* Begin Source passage *

Monday, 24 May 2021



Get Me O2 Here

France/USA  2021
Directed by Alexandre Aja

Okay, I’m going to try and do this without spoilers... although, by about 20 mins into the film, most people would have figured it all out anyway. One day I’m pretty sure Alexandre Aja is going to make a film which I actually like and which doesn’t let me down somewhat in the last act. Alas, Oxygen is still not that film but it comes close in terms of, if it wasn’t so darned obvious what’s going on and if it had a much better solution to the initial hook of the film, then it might have got there. But, well, yeah, as it stands it’s almost like an exercise in finishing up a film even though you know the audience got there an hour or more before so... hmm.

* End Source passage *
* Begin Raw records *

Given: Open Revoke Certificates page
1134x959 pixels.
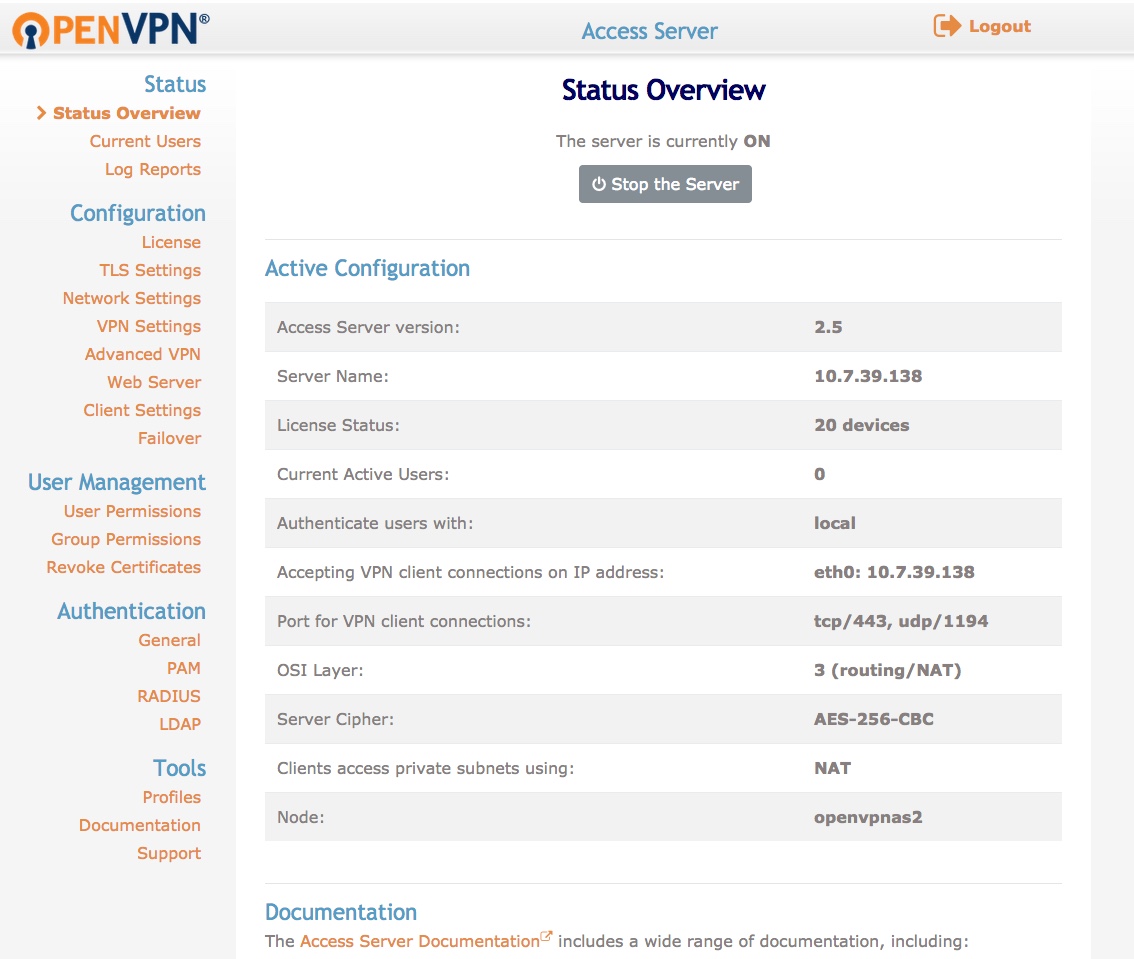Looking at the screenshot, I should pyautogui.click(x=123, y=567).
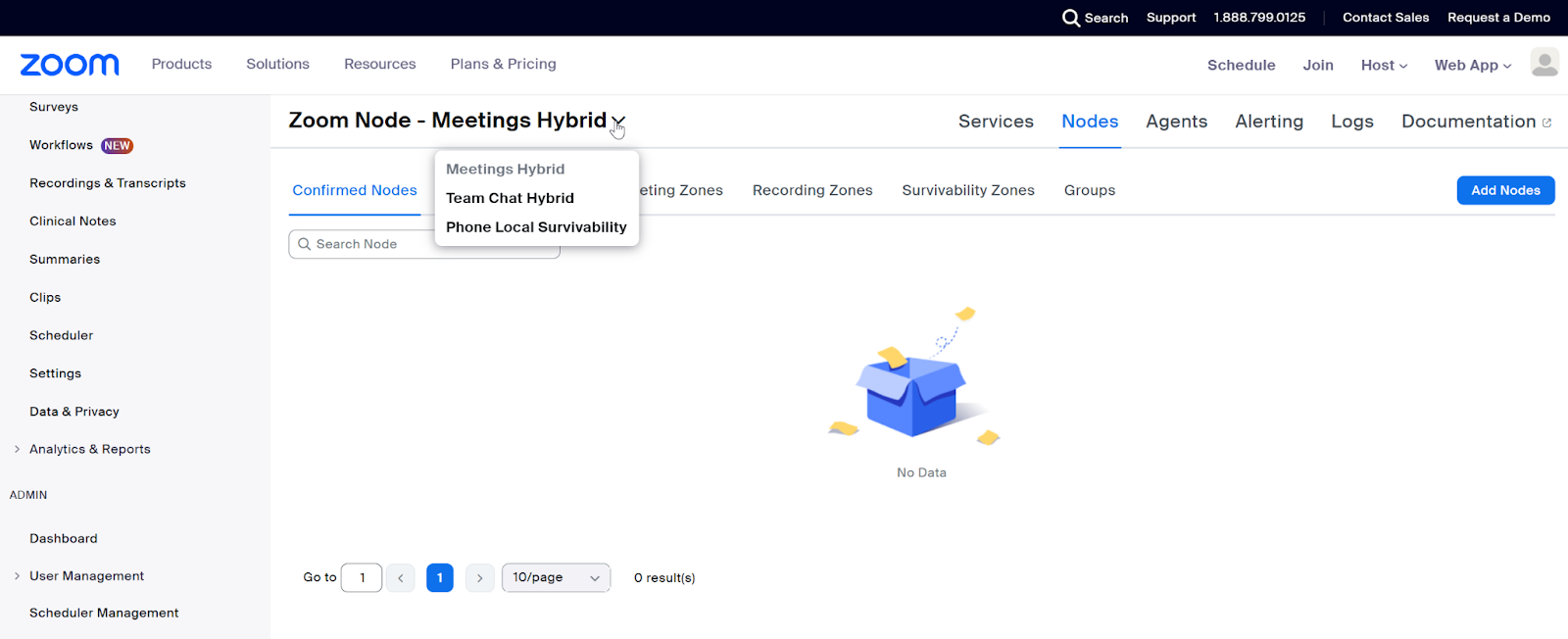
Task: Open the user profile avatar
Action: (x=1544, y=63)
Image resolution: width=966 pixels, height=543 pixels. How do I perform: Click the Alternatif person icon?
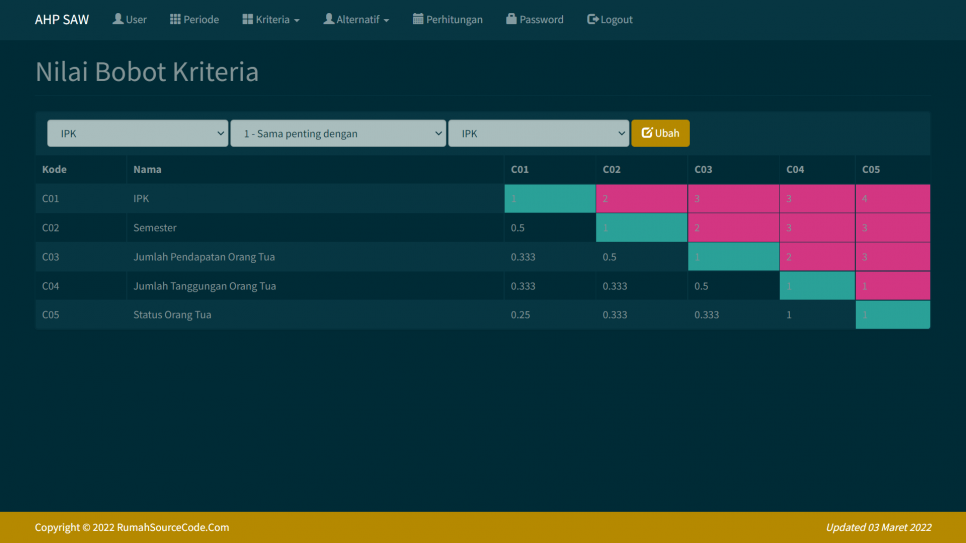point(329,19)
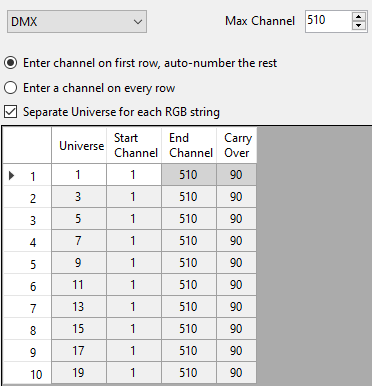The height and width of the screenshot is (386, 372).
Task: Click Universe cell showing 19
Action: point(79,373)
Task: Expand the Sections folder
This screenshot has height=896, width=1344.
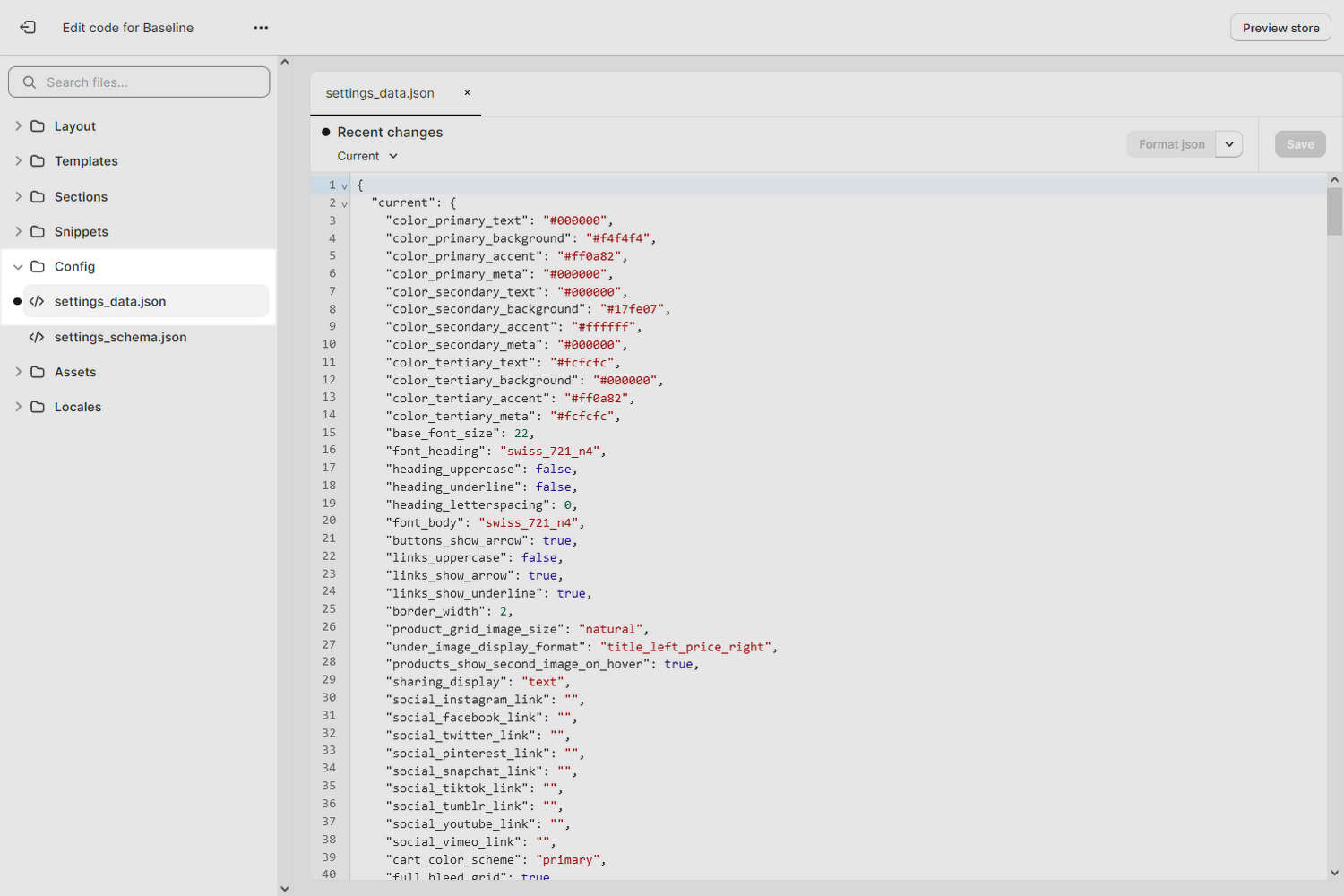Action: coord(18,196)
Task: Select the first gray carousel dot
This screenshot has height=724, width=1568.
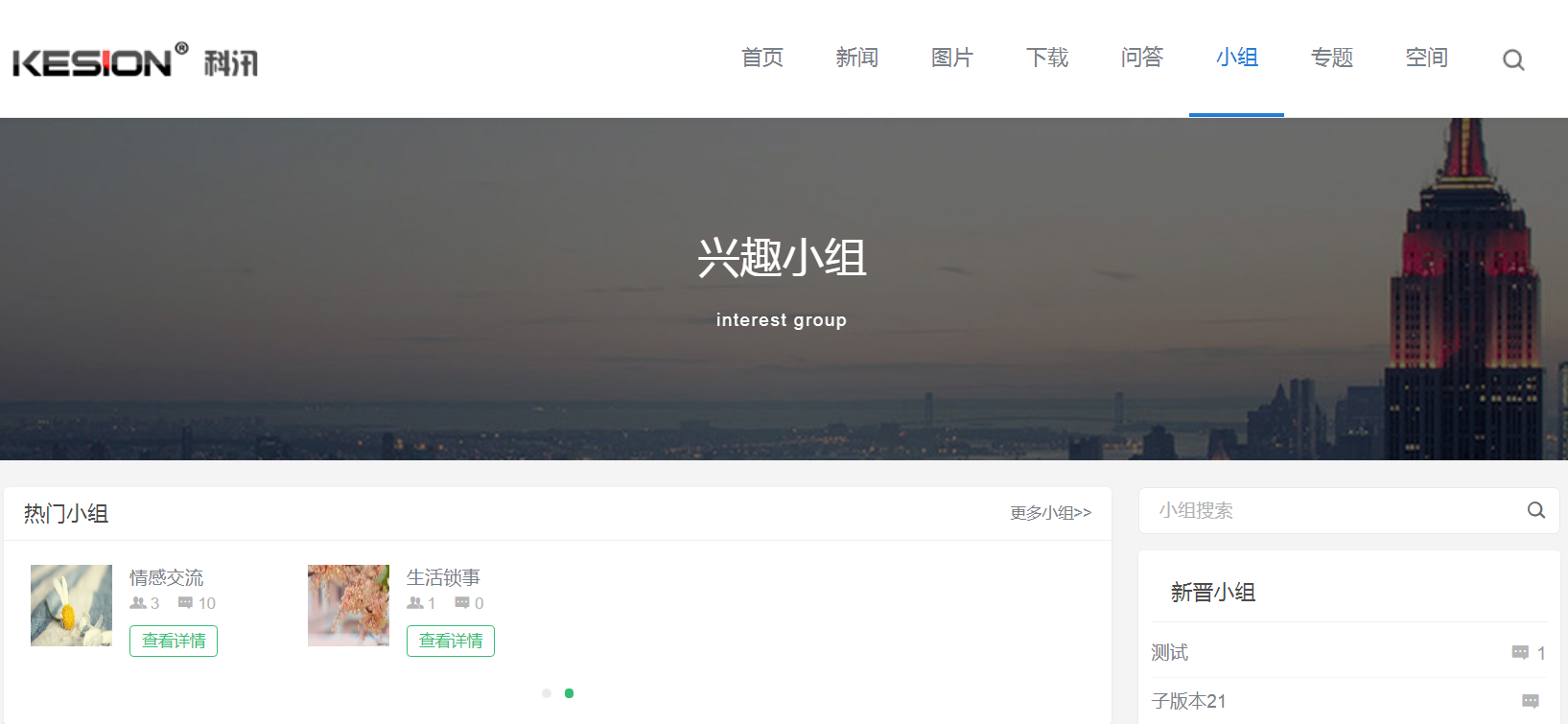Action: tap(547, 693)
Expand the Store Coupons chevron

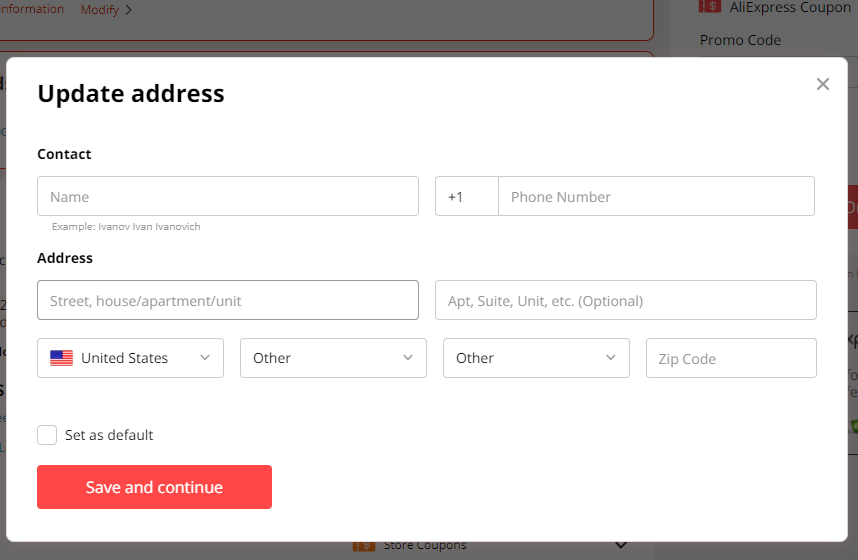click(x=621, y=546)
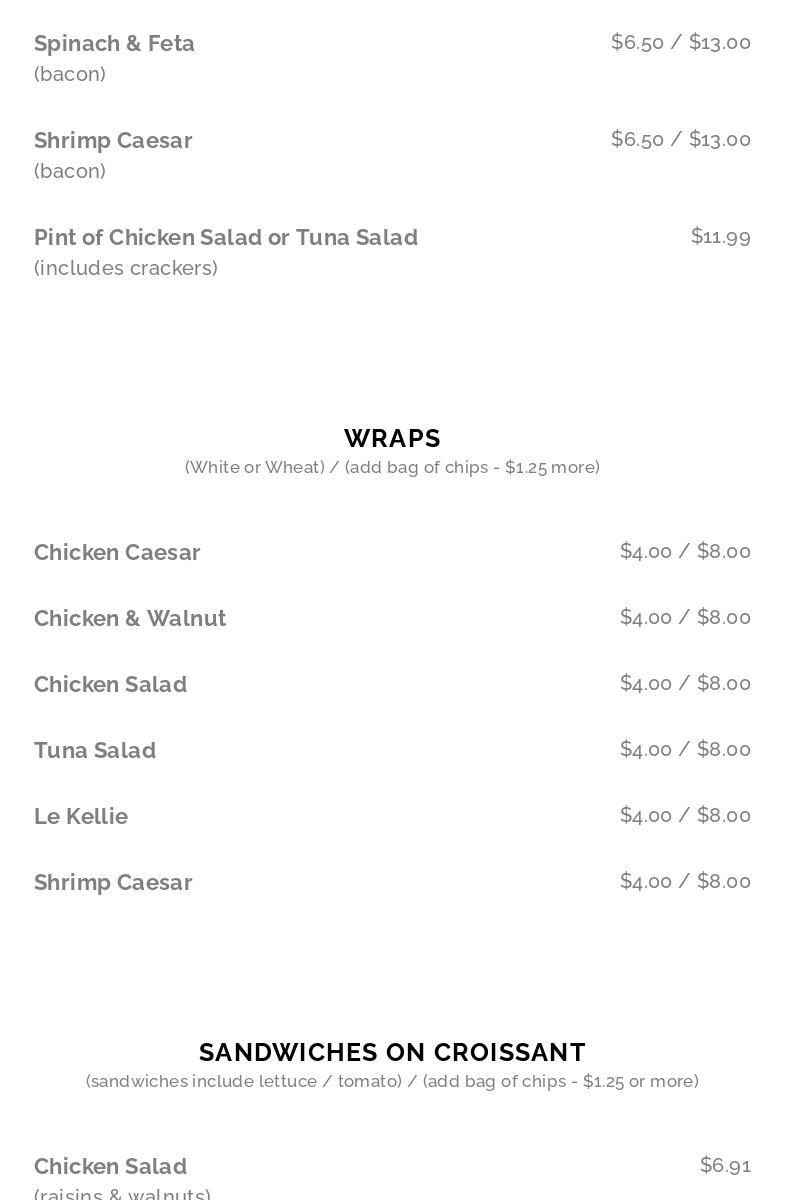The image size is (785, 1200).
Task: Select the (includes crackers) description text
Action: click(126, 268)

* End Raw records *

Set problem - Using the review of Oxygen, explain in one to three sentences why the film falls short of being one the reviewer actually likes. This material is separate from the review of Oxygen and has no connection to it.

Exercise output - The film comes close, but it is too obvious what's going on, and it lacks a better solution to its initial hook. As it stands, it feels like an exercise in finishing a film after the audience has already figured things out an hour or more before.